At 1500 meters elevation, I feel the colours of this town are even more vibrant. And there is colour everywhere – the buildings, the clothing, the buses…
There are also many tourists, and I’m surprised the locals don’t have more of an attitude. They seem kind and tolerant.
Two of the iconic symbols of Antigua – Santa Catalina Arch and Agua Volcano
And where there are tourists, there are street vendors. Guatemala is famous for their woven textiles. Viveka and I can now start our own scarf and bag shop…
Incredible local market where you can find anything but an exit.
The beautiful La Merced church and wedding party waiting for the bride on Saturday
Many of the historic buildings were destroyed in the 1773 earthquake, but the remaining facades are still beautiful. The area lies on a fault line and is still is active for earthquakes.
The are also three volcanos visible from town. Fuego is active, and was letting off plumes of smoke about every 10 minutes today. It’s last major eruption was 1974.

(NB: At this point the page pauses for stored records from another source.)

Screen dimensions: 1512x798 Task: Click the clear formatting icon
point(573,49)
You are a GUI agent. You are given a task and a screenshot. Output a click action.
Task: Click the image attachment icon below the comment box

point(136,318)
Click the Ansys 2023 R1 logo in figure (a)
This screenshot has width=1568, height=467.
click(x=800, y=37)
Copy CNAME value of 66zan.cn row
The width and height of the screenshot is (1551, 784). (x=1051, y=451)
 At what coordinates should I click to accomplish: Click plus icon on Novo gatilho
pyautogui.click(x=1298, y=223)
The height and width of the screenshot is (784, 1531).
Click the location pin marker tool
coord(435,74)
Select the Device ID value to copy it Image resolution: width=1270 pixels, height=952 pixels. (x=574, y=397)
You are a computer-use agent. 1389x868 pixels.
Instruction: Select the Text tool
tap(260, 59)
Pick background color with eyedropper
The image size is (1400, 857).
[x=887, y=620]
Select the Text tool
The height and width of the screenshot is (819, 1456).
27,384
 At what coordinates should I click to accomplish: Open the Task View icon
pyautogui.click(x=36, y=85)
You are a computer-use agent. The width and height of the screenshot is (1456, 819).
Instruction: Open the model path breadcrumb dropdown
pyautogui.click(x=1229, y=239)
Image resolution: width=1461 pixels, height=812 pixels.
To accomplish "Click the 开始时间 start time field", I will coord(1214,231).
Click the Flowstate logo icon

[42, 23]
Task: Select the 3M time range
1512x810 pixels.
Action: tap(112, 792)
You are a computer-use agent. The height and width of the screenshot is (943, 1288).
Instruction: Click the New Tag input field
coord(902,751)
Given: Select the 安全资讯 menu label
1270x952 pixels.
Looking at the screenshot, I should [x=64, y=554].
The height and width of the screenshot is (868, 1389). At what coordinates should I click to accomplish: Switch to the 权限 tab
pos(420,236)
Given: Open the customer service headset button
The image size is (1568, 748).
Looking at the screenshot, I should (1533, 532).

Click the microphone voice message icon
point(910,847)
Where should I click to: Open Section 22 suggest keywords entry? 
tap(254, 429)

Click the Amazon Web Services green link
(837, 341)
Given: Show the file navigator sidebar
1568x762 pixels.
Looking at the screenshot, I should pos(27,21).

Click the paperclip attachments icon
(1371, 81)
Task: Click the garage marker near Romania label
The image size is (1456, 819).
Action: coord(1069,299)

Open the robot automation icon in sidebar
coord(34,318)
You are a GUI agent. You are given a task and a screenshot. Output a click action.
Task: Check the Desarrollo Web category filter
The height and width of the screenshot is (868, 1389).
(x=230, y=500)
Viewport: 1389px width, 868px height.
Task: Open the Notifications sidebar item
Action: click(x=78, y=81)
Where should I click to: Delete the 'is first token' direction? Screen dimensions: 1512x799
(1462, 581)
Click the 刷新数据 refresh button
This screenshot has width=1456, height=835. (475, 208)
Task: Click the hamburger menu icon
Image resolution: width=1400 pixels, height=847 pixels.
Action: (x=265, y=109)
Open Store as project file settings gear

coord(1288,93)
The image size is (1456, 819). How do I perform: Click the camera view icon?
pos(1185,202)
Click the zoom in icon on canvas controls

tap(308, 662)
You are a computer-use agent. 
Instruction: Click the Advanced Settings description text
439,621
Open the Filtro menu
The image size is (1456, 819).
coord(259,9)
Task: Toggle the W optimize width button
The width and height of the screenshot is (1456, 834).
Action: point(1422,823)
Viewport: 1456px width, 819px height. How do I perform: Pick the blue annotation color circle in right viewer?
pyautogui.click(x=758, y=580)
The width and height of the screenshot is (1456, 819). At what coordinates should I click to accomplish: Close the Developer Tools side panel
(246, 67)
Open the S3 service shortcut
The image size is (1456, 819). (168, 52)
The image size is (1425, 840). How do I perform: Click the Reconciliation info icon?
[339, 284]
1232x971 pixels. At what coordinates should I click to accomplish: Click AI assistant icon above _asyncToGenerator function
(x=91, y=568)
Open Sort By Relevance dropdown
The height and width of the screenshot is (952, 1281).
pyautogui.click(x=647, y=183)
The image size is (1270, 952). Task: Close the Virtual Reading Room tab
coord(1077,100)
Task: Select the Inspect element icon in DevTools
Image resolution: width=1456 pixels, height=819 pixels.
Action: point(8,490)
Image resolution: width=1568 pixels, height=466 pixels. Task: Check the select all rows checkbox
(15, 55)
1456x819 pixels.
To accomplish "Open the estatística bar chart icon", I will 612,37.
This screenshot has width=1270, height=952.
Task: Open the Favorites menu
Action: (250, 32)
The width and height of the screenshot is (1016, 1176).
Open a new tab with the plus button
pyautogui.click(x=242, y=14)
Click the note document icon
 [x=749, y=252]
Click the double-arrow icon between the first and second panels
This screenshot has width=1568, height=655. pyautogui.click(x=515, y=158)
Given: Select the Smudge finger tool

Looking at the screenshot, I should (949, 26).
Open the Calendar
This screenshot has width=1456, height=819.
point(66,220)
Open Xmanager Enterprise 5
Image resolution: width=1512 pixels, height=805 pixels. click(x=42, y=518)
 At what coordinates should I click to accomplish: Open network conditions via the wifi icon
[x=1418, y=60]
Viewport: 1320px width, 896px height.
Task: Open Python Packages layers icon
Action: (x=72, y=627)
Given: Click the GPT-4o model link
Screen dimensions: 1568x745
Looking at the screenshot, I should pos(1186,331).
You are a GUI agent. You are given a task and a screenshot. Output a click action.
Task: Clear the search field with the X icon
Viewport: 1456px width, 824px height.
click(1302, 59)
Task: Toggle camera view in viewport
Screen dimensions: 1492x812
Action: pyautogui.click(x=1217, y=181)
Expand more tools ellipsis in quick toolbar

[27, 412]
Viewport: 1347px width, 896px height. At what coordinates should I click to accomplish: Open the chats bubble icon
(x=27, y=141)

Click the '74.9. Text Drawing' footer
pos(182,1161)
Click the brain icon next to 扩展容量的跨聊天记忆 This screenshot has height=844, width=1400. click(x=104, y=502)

This is no ordinary ‘bus terminal’. Some the buses are still plain ‘school’ yellow, but most are proud works of art with lots of colour and chrome. They are nicknamed ‘chicken buses’ but around here they just seem to an inexpensive way to transport people to the towns.
We have had fun shopping at the market and doing some cooking at our little house
But hard not to eat out too when a wood fire roasted chicken dinner is 30 quezales ($5 Canadian)
With Gallo, the official beer of Guatemala!
Tomorrow we are off to Panajachel on Lake Atitlan, and looking forward to being near water again. It is 2.5 hours and we opted to spurge and book a private shuttle as we’ve seen how tight they pack people into the regular – four people where there should be three seats.